Posted Jul 13, 2016 20:49 UTC (Wed) by akkornel (subscriber, #75292) [Link]

The only issue there is that the normal way this is done is essentially something like this:

cat /var/lib/random_pool_from_shutdown > /dev/urandom

That will mix data into the pool, but it does not actually credit any entropy. So when you do `cat /proc/sys/kernel/random/entropy_avail`, it won't show any increase.

If you do want to add random data to the pool _and_ credit entropy, you have to do an ioctl. The random(4) man page has the details!

Python's os.urandom() in the absence of entropy

Posted Jul 11, 2016 7:55 UTC (Mon) by lkundrak (subscriber, #43452) [Link]

Sounds like there should be a randomness-ready.target in systemd that would be reached when getrandom() no longer block and services that need the pool to be ready should depend on it?

Python's os.urandom() in the absence of entropy

Posted Jul 11, 2016 21:57 UTC (Mon) by flussence (subscriber, #85566) [Link]

Why would blocking a billion layers of abstraction up the stack (and causing a thundering herd) be better than blocking in the syscall where it's needed?

VirtIO RNG

Posted Jul 11, 2016 9:47 UTC (Mon) by tialaramex (subscriber, #21167) [Link]

So far as I can see what people need to be doing is insisting upon Virtio RNG.

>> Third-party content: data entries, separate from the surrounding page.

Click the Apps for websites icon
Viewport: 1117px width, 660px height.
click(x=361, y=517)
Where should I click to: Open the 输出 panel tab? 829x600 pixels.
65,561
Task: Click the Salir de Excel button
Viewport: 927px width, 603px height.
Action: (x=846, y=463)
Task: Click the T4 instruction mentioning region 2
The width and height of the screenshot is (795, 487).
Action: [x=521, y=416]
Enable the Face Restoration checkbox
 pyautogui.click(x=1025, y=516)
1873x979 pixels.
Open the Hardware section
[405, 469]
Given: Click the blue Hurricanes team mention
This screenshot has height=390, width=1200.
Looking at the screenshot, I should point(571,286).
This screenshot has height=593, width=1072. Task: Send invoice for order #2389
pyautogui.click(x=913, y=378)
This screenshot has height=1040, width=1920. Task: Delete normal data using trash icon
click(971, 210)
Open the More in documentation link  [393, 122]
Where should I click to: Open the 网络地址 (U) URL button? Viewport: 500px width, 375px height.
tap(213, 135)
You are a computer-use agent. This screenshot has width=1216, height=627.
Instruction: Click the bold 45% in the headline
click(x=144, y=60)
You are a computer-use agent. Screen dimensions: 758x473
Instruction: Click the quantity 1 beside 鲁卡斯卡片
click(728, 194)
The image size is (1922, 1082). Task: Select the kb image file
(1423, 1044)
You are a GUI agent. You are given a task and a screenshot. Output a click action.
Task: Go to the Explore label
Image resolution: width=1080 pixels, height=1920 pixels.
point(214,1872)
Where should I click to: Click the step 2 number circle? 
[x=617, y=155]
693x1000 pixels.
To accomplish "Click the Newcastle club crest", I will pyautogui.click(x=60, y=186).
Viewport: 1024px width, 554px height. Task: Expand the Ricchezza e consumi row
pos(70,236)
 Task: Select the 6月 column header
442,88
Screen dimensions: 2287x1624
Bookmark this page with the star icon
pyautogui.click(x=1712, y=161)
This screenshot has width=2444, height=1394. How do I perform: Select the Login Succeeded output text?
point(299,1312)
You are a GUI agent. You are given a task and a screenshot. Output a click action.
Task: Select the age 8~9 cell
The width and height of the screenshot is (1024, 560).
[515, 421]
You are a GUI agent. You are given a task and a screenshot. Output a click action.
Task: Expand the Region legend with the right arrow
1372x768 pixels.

The imaginary box in which your virtualised computer exists doesn't have any reliable source of actual random numbers. So you should suck entropy from the host, which does. As I understand it VirtIO RNG isn't in terribly good shape, but it's not a network or disk, it only needs to successfully move a few random bits from the host to kick things off in early boot, so it doesn't need to be a work of entrancing efficiency so long as it isn't full of security holes.